Certains ont du mal à dire les mots arabe, juif et noir. La peur d’être accusé de racisme en les prononçant nourrit une gêne autour de ces mots parfois tabous. Pourtant, l’utilisation de ces mots se retrouve aussi au cœur des revendications antiracistes.
Les mots juif, arabe et noir renvoient à des éléments différents que sont l’appartenance religieuse, l’origine, et la couleur de peau. Ils qualifient chacun un groupe de personnes trop souvent victimes de discrimination et de racisme, hier comme aujourd’hui.
Ces trois mots suscitent parfois de la gêne. « Même si j’ai conscience qu’on ne devrait pas, je trouve qu’on peut ressentir une gêne en disant ces mots », admet Giacomo, 18 ans. Selon un sondage de notre rédaction, si une faible proportion de personnes est gênée à l’idée d’utiliser le mot juif, 15% des répondants le sont à l’idée d’employer le mot arabe et 25% le sont à l’idée de prononcer le mot noir. Ces chiffres augmentent lorsque ces mots sont employés en présence des différents groupes de personnes concernées : 15% pour le mot juif, 32% pour le mot arabe et 35% pour le mot noir.
Comment expliquer cette gêne face à des mots a priori neutre ? « Aujourd’hui, il y a une grande sensibilité autour des questions d’identification communautaire, constate Nicolas Bancel, historien spécialiste de l’histoire coloniale et post-coloniale française. Nous avons l’impression que les mots sont piégés car nous sommes dans une période de tension, qui s’exprime à la fois par un retour du racisme et de l’autorisation à exprimer des pensées racistes. » Selon l’historien, cette autorisation est nouvelle. Le racisme aurait connu une forme de prohibition morale suite au traumatisme de la Seconde Guerre mondiale et de ses politiques racialistes.
« Aujourd’hui, une insulte raciste est passible de sanctions. Chacun essaye donc de surveiller son langage », commente Marie Treps, sémiologue et autrice de Maudits mots : la fabrique des insultes racistes (Ed. Points, 2020). Pour surveiller leurs mots, les personnes vont alors avoir tendance à mettre en place des stratégies d’évitement.
Parmi ces stratégies, ont peu compter l’utilisation de termes comme « personnes issues de la diversité », « gens de couleur » ou « black ». D’après notre sondage, beaucoup utilisent le verlan. « L’utilisation des mots ‘feuj’, ‘rebeu’ et ‘renoi’ passe par un procédé ludique afin de rendre ces mots plus légers », explique Marie Treps.

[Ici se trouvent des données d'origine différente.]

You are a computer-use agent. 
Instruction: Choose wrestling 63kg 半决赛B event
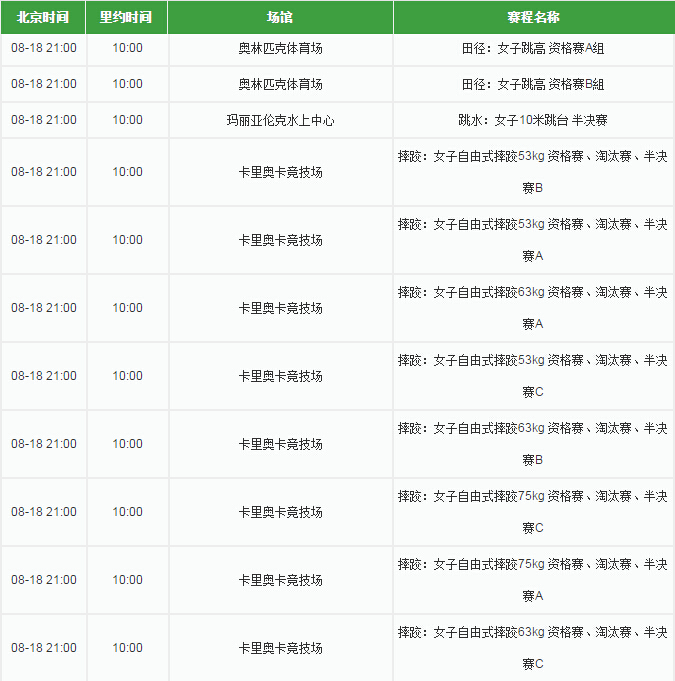click(x=532, y=444)
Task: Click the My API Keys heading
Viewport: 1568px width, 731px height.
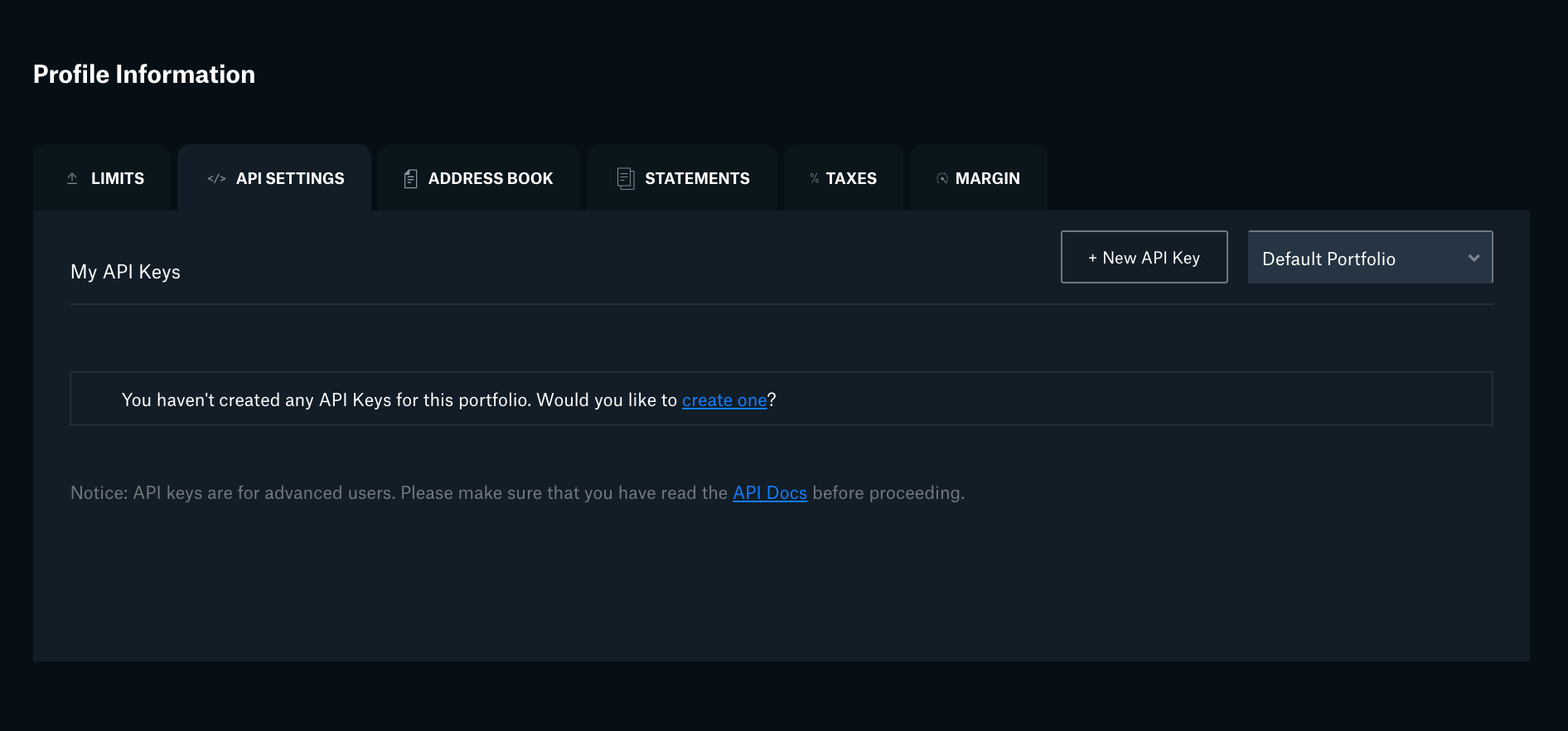Action: point(125,272)
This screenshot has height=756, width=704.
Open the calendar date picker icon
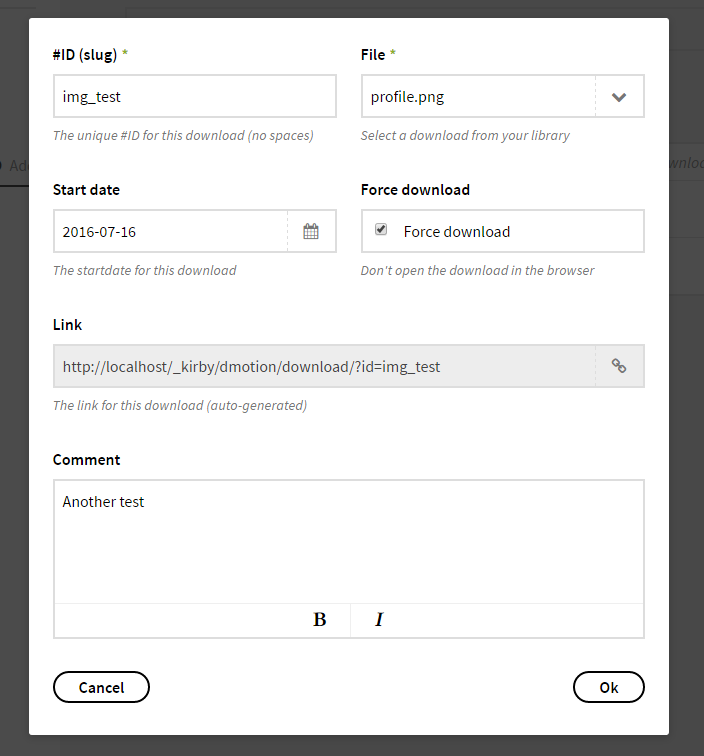(311, 231)
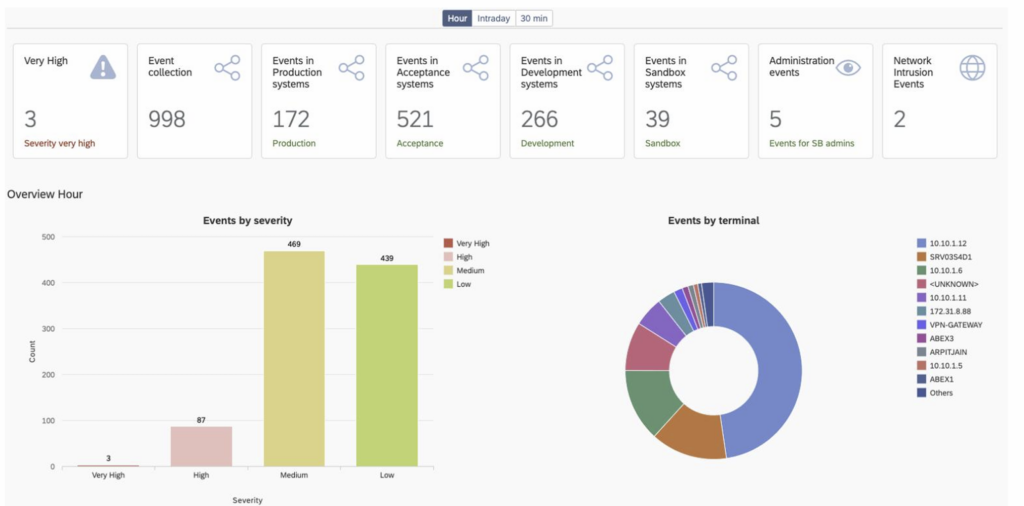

Or les mots arabe, juif et noir ne sont pas de nature discriminante. « Tout dépend de la manière dont ces mots sont employés, car ils peuvent être neutres, dépréciatifs ou mélioratifs. Par exemple, le terme ‘juif’ n’est pas stigmatisant en soi, mais il peut être employé de manière stigmatisante, analyse l’historien Nicolas Bancel. C’est le cas lorsqu’un discours tend à essentialiser un groupe, en parlant des juifs comme d’une communauté homogène, indifférenciée. »

Certains ont tout de même peur d’offenser, malgré une utilisation neutre de ces termes. Au moins 10% des personnes que nous avons sondés ont l’impression d’être offensantes lorsqu’elles utilisent un des mots étudiés. « Moi cela ne me gêne pas qu’on me dise ‘arabe’, je ne ressens aucune offense derrière ce terme, explique Sophia, 27 ans. Certains ont peur d’utiliser ces mots de crainte d’être offensant, mais ‘arabe’ n’est pas un gros mot. »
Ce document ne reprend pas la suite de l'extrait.